BEGIN Raw data

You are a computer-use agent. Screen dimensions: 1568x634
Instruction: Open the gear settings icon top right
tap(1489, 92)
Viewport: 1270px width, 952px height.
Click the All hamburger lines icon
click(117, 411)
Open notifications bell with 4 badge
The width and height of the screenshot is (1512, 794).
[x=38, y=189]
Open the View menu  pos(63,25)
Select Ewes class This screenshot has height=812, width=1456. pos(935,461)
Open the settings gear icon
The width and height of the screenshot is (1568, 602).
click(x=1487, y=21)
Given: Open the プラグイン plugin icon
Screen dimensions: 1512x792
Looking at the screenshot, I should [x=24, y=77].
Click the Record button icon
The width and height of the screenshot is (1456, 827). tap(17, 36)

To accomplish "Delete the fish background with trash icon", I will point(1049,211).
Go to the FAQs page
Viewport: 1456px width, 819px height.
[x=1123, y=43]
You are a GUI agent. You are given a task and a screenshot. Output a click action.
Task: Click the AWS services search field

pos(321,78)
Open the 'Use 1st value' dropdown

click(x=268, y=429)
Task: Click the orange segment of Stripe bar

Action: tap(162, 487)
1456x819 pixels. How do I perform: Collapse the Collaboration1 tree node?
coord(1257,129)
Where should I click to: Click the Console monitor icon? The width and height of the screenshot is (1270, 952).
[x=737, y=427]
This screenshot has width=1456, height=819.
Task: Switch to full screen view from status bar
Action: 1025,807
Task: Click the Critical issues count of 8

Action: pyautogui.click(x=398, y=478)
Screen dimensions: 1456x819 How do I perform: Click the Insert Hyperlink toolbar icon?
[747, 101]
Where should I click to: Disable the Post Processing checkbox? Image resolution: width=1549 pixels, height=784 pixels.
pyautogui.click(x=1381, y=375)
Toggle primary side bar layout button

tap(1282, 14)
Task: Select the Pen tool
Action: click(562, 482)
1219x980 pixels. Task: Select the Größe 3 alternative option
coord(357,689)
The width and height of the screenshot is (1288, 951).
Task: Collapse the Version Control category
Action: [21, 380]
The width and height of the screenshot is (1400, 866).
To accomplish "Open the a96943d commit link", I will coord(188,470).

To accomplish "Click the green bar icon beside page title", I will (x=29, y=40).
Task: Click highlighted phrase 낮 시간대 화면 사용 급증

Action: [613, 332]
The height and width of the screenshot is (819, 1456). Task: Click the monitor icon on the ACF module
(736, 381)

END Raw data

What the task requires: Every record should be retyped so that it matches the original exactly.

Written answer:
You are a computer-use agent. Screen dimensions: 1568x634
Instruction: Open the gear settings icon top right
tap(1489, 92)
Viewport: 1270px width, 952px height.
Click the All hamburger lines icon
click(117, 411)
Open notifications bell with 4 badge
The width and height of the screenshot is (1512, 794).
[x=38, y=189]
Open the View menu  pos(63,25)
Select Ewes class This screenshot has height=812, width=1456. pos(935,461)
Open the settings gear icon
The width and height of the screenshot is (1568, 602).
click(x=1487, y=21)
Given: Open the プラグイン plugin icon
Screen dimensions: 1512x792
Looking at the screenshot, I should [x=24, y=77].
Click the Record button icon
The width and height of the screenshot is (1456, 827). tap(17, 36)

To accomplish "Delete the fish background with trash icon", I will point(1049,211).
Go to the FAQs page
Viewport: 1456px width, 819px height.
[x=1123, y=43]
You are a GUI agent. You are given a task and a screenshot. Output a click action.
Task: Click the AWS services search field

pos(321,78)
Open the 'Use 1st value' dropdown

click(x=268, y=429)
Task: Click the orange segment of Stripe bar

Action: tap(162, 487)
1456x819 pixels. How do I perform: Collapse the Collaboration1 tree node?
coord(1257,129)
Where should I click to: Click the Console monitor icon? The width and height of the screenshot is (1270, 952).
[x=737, y=427]
This screenshot has width=1456, height=819.
Task: Switch to full screen view from status bar
Action: 1025,807
Task: Click the Critical issues count of 8

Action: pyautogui.click(x=398, y=478)
Screen dimensions: 1456x819 How do I perform: Click the Insert Hyperlink toolbar icon?
[747, 101]
Where should I click to: Disable the Post Processing checkbox? Image resolution: width=1549 pixels, height=784 pixels.
pyautogui.click(x=1381, y=375)
Toggle primary side bar layout button

tap(1282, 14)
Task: Select the Pen tool
Action: click(562, 482)
1219x980 pixels. Task: Select the Größe 3 alternative option
coord(357,689)
The width and height of the screenshot is (1288, 951).
Task: Collapse the Version Control category
Action: [21, 380]
The width and height of the screenshot is (1400, 866).
To accomplish "Open the a96943d commit link", I will coord(188,470).

To accomplish "Click the green bar icon beside page title", I will (x=29, y=40).
Task: Click highlighted phrase 낮 시간대 화면 사용 급증

Action: [613, 332]
The height and width of the screenshot is (819, 1456). Task: Click the monitor icon on the ACF module
(736, 381)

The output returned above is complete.